__TASK TO CARRY OUT__: Pictures do not belong in the copy; retype the records below exactly.

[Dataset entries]
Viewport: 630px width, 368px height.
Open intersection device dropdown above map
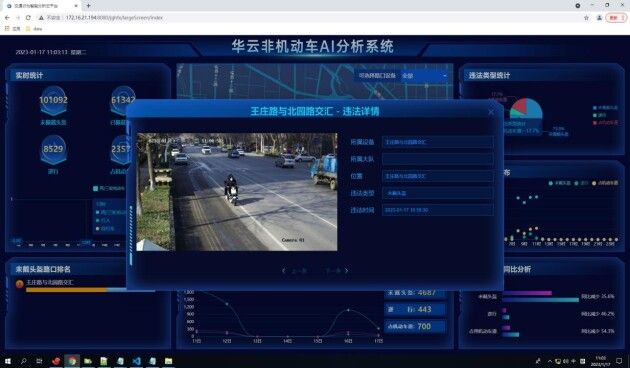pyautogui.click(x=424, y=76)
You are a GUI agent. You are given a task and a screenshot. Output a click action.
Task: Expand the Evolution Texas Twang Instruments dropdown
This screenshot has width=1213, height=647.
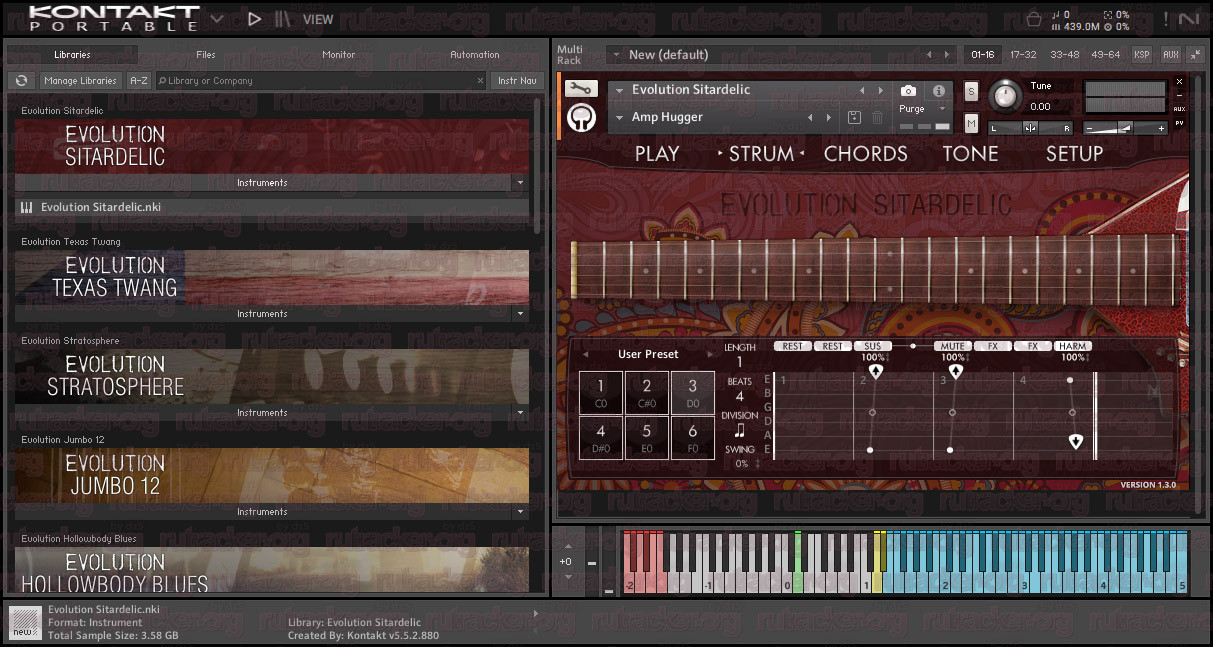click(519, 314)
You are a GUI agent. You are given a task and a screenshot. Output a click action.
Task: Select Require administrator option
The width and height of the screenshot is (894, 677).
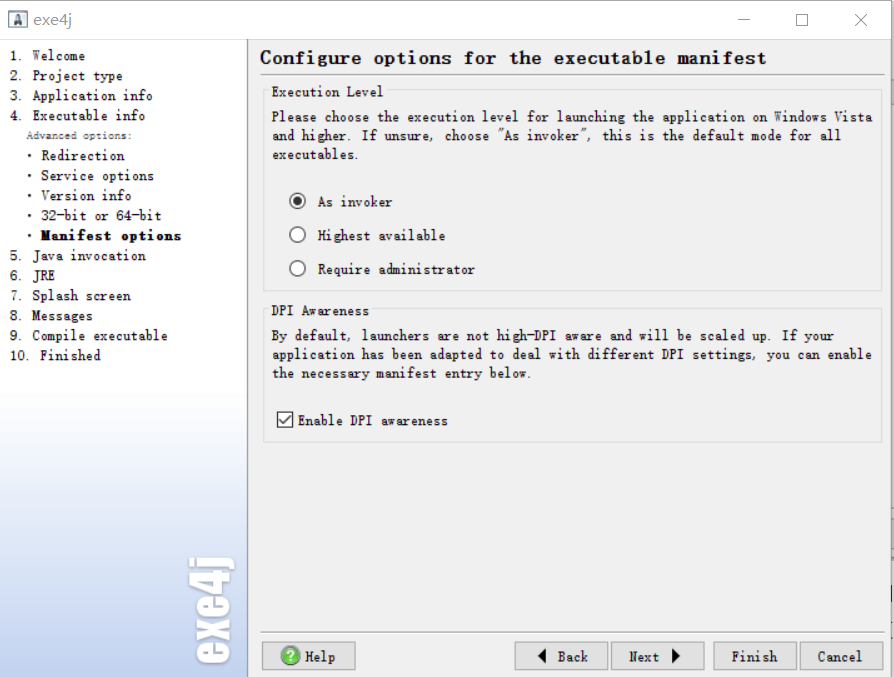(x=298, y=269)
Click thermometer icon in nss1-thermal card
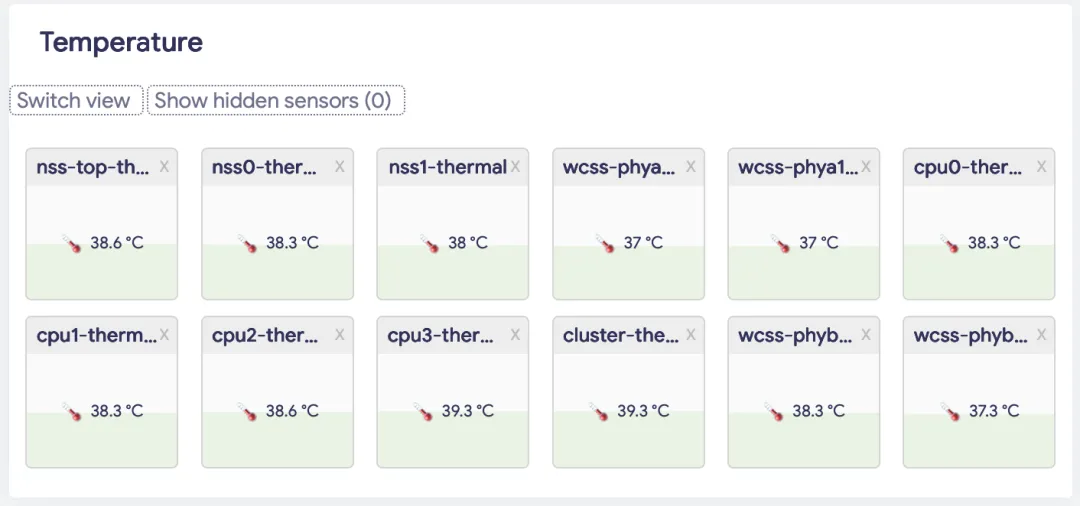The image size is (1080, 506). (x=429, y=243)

__YOUR RESPONSE__:
Viewport: 630px width, 368px height.
Open intersection device dropdown above map
pyautogui.click(x=424, y=76)
You are a GUI agent. You are given a task and a screenshot. Output a click action.
Task: Expand the Evolution Texas Twang Instruments dropdown
This screenshot has width=1213, height=647.
click(519, 314)
You are a GUI agent. You are given a task and a screenshot. Output a click action.
Task: Select Require administrator option
The width and height of the screenshot is (894, 677).
(x=298, y=269)
Click thermometer icon in nss1-thermal card
The image size is (1080, 506). (x=429, y=243)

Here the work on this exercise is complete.